Historically there have usually been at least 2, such as Britt and Bierman, Ammiano and Gonzalez, Daly and Mirkarimi, Campos and Avalos, Ronen and Preston.
The other “progressive” Supes are pragmatists and not ideologues. Fielder is going to be lonely.
LOL Ezra Klein. “A liberalism that builds”…. private wealth? public austerity? Good luck with the rebrand. Neolibs are stuck in the same purgatory of ideas that the GOP was in before they became the party of Trump. They have no solutions to the city’s problems (lack of AFFORDABLE housing, homelessness, transit issues, etc.) because these problems are directly related to their ideology of unfettered capitalism and wealth consolidation/inequality.
Too bad some of this money couldn’t have gone into the SF Small Sites Program.
That would be a good way to make the City a better place to live. And would be a more productive use of all this spent money.
Happy New Year.
One would think that most of the effort for the time being would be put into Washington politics by the tech and business communities. Not much of import is going to happen in SF compared to what may come out of DC. Nothing SF does will come close to the damage they may see elsewhere.

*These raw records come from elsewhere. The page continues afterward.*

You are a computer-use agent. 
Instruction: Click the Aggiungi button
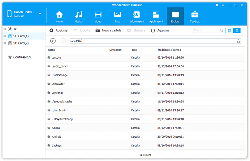[59, 31]
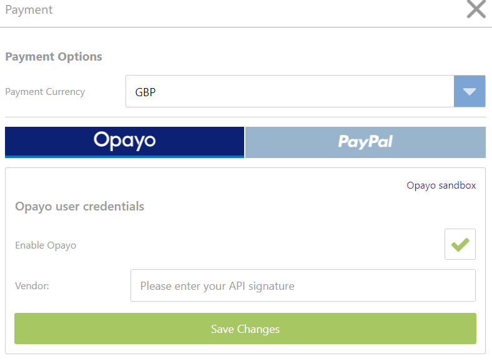
Task: Click the Payment Currency label
Action: (x=45, y=92)
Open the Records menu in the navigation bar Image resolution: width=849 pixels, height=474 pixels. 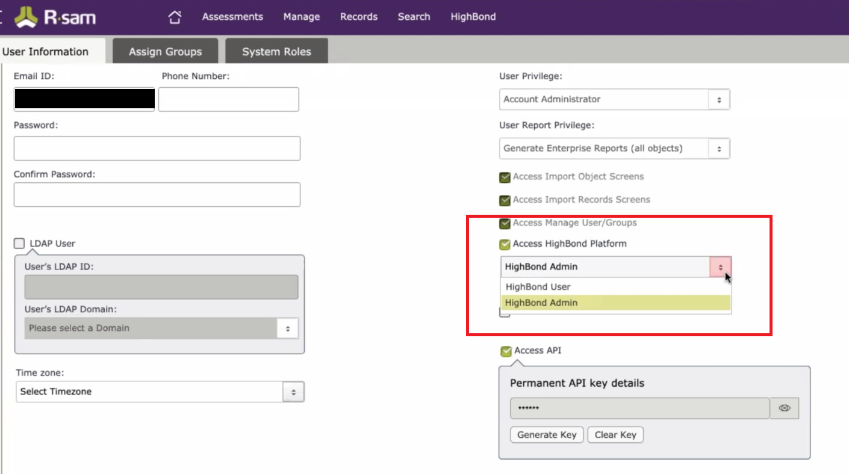click(x=358, y=17)
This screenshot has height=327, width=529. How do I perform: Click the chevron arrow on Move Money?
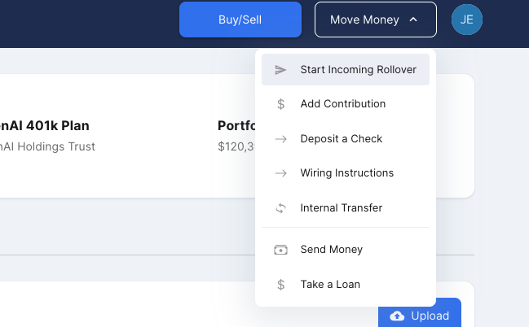pos(413,20)
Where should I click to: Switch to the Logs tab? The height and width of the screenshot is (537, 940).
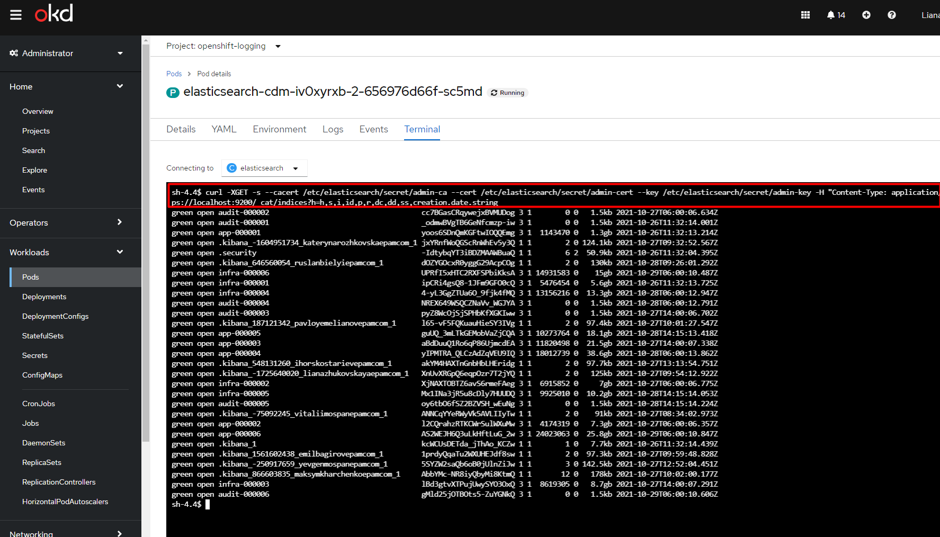tap(333, 129)
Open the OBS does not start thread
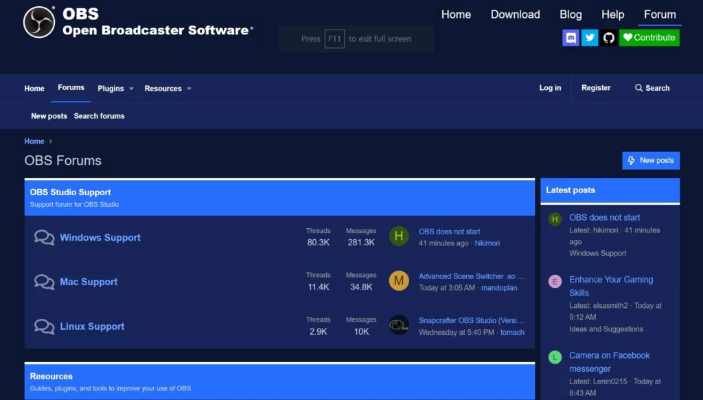 (449, 231)
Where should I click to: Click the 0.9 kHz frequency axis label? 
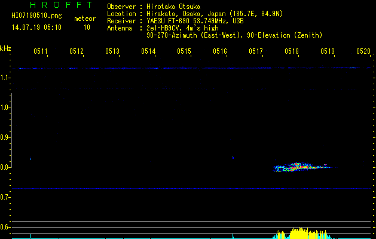5,137
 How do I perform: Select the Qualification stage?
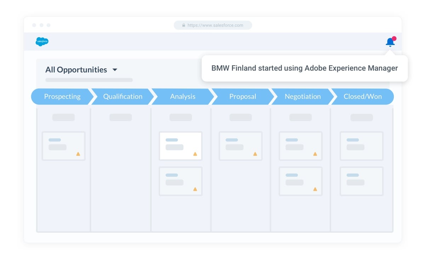pos(123,96)
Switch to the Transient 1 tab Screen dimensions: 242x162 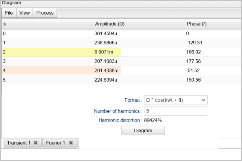19,143
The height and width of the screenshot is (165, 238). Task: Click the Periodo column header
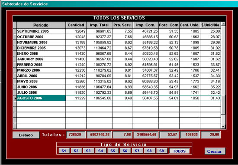point(41,25)
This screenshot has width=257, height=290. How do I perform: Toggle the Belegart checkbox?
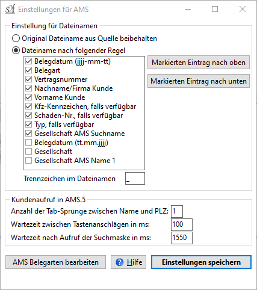pos(28,70)
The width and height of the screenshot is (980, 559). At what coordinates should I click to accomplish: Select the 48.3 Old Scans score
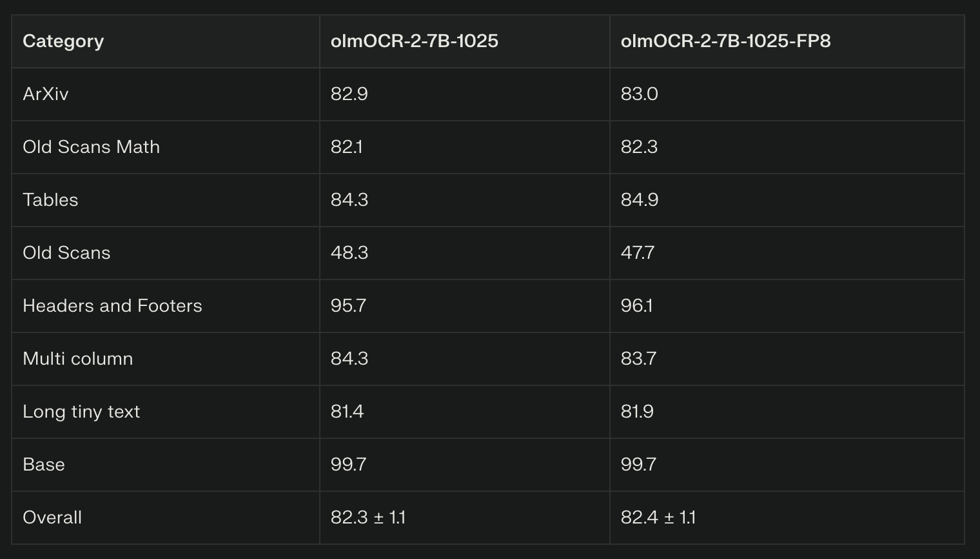click(x=349, y=253)
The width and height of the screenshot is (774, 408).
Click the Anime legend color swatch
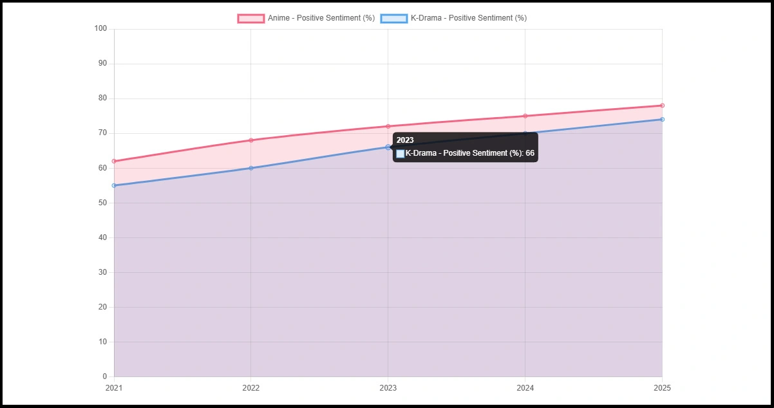pyautogui.click(x=250, y=18)
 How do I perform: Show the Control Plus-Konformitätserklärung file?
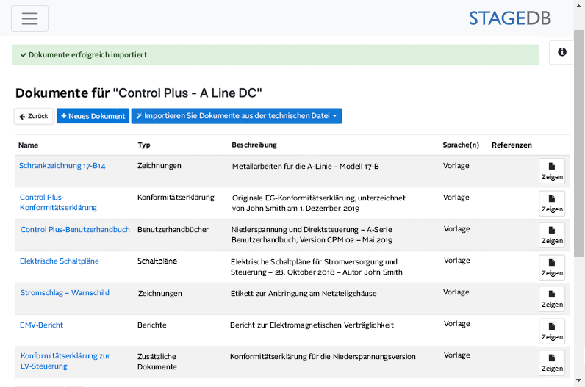(x=551, y=203)
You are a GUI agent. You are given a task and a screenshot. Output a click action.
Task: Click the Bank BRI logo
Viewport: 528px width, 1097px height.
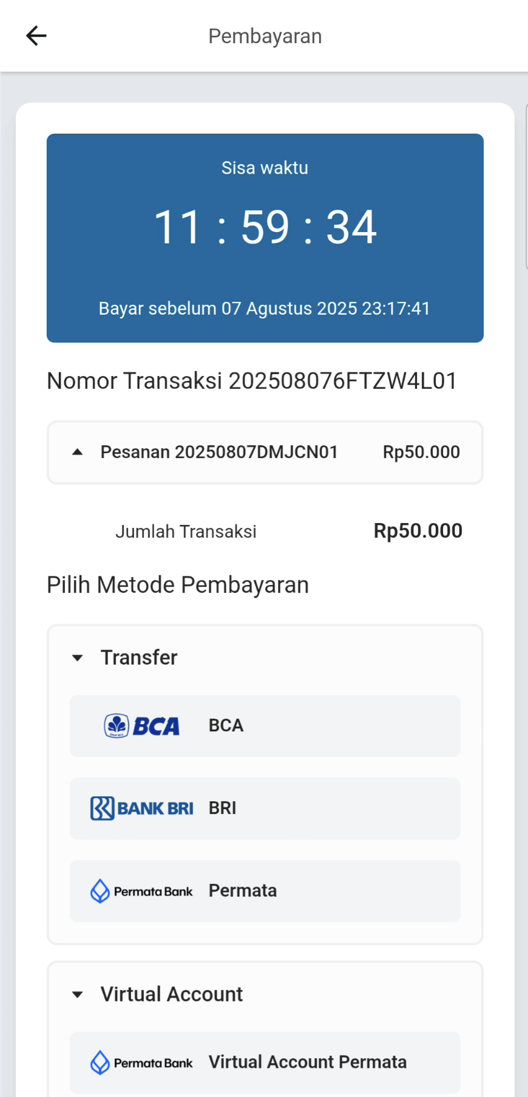coord(142,808)
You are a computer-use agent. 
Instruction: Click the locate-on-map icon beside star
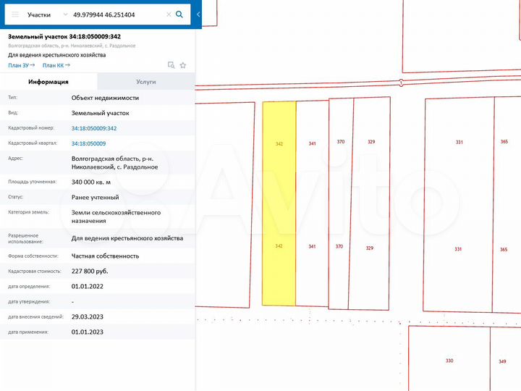171,65
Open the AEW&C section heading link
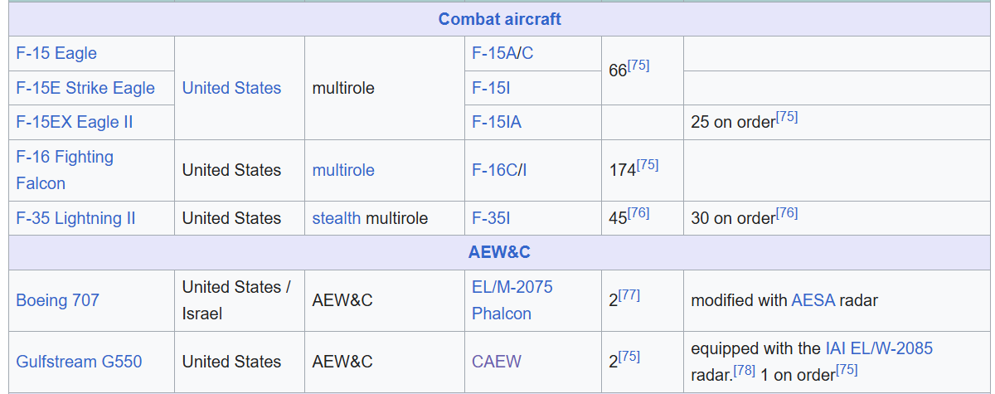This screenshot has height=394, width=995. click(499, 252)

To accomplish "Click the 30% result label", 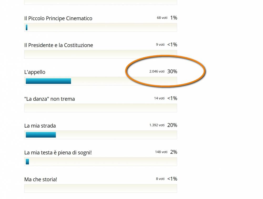I will click(172, 71).
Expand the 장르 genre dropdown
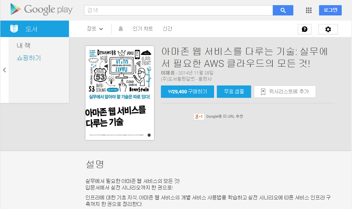 click(x=95, y=29)
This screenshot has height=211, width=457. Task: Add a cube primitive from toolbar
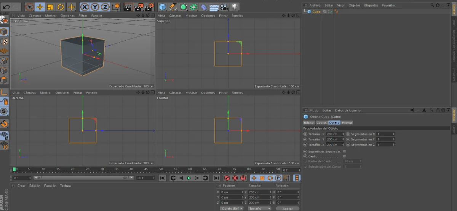point(163,7)
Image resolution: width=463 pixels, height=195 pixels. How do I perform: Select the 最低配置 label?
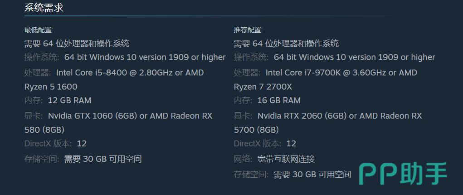39,30
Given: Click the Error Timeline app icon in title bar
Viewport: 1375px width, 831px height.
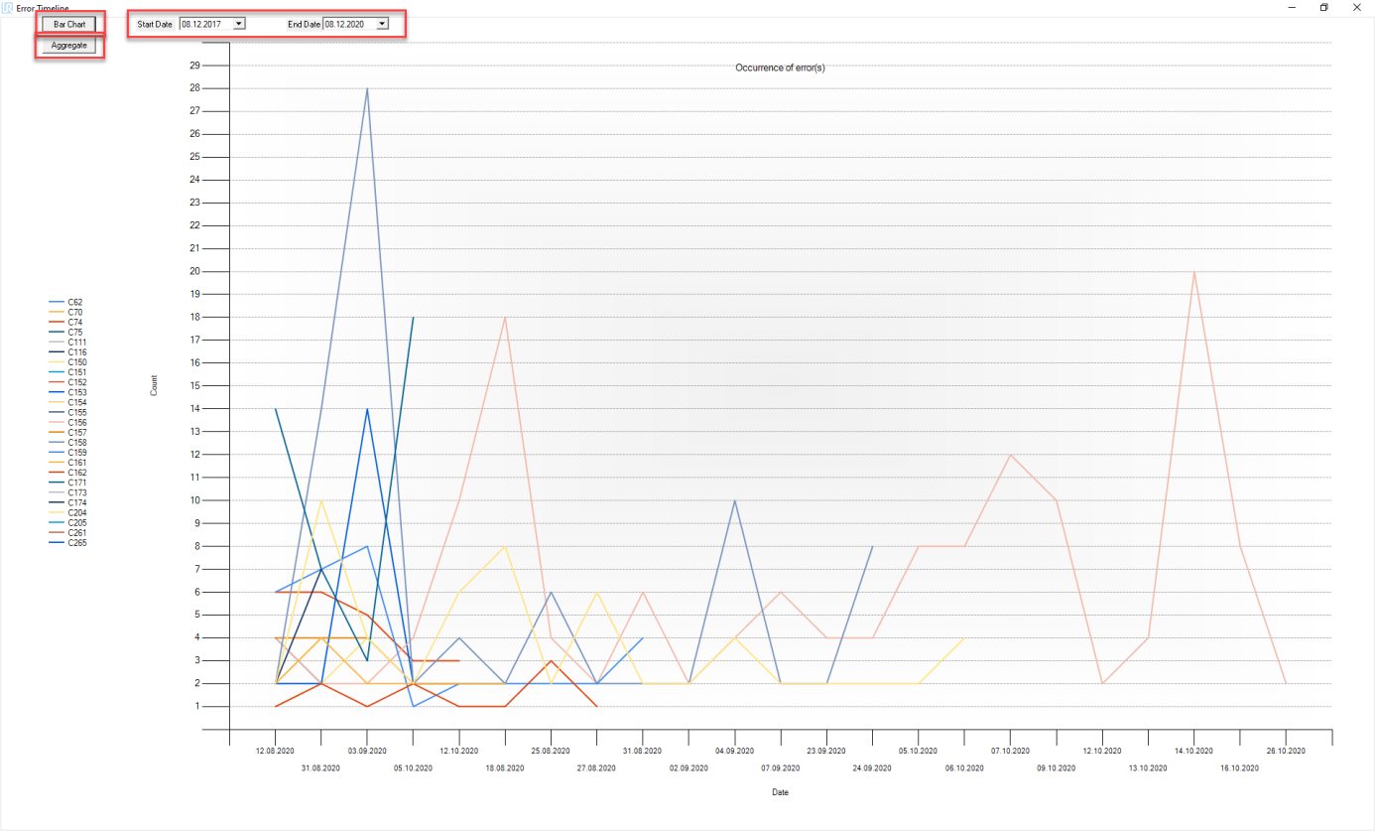Looking at the screenshot, I should pos(8,8).
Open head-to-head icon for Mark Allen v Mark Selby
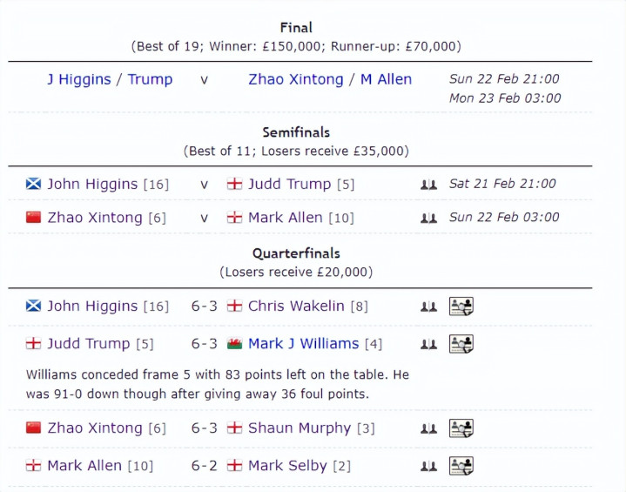This screenshot has width=626, height=492. (428, 466)
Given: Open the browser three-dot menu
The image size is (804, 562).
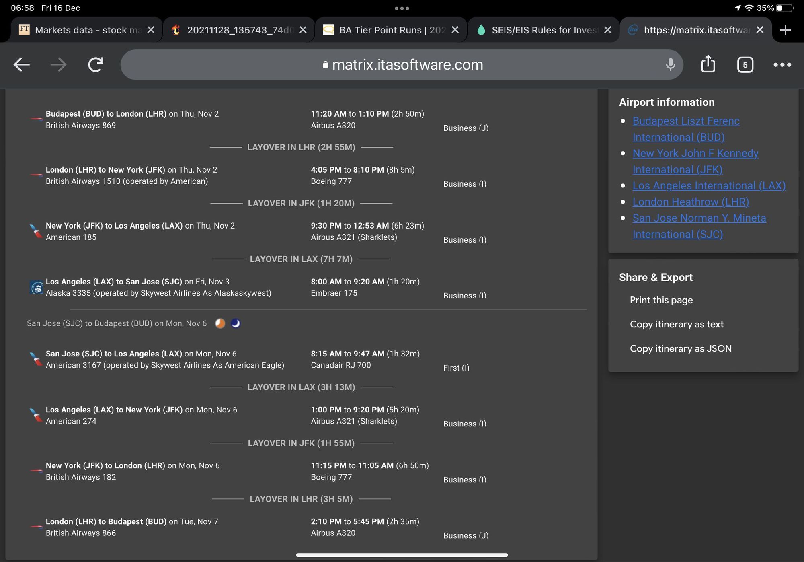Looking at the screenshot, I should pos(782,64).
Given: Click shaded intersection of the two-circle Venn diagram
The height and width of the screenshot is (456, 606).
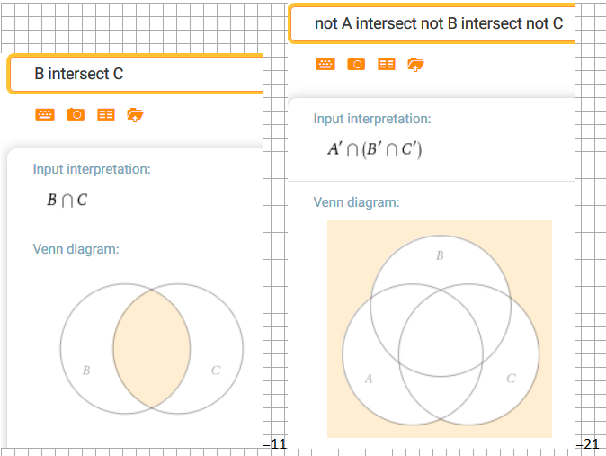Looking at the screenshot, I should point(151,349).
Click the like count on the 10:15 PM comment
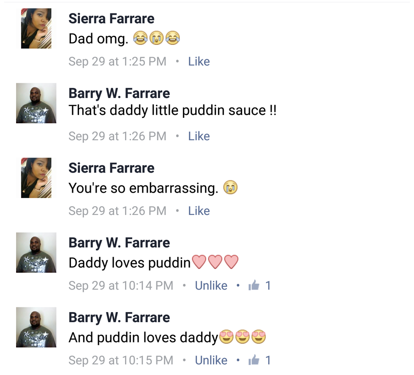Image resolution: width=414 pixels, height=375 pixels. click(268, 360)
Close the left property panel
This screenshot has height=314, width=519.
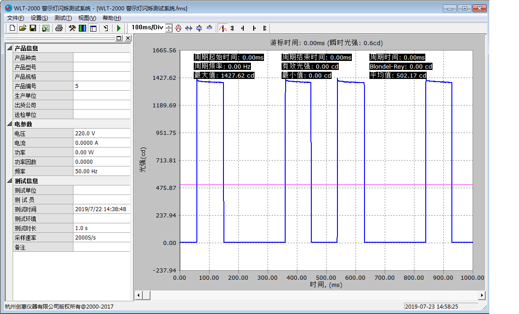127,38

Great article. However, one major donor only mentioned once. What does Mimi Haas want for her million?
“perceived urban lawlessness”. I’ll admit it, I did not read beyond this. Joe, you got to be walking around town with blinders on. Why do you think merchandise across town has gone into locked cabinets, Safeway at Duboce Triangle has changed hours, Whole Foods mid market shut down altogether? Not interested in the big corporate angle? Ask David Pesusic why he closed Bayside Market after 35 years in business or any (former) bike shop owner around town.
More billion dollar bike lands and subways to nowhere please!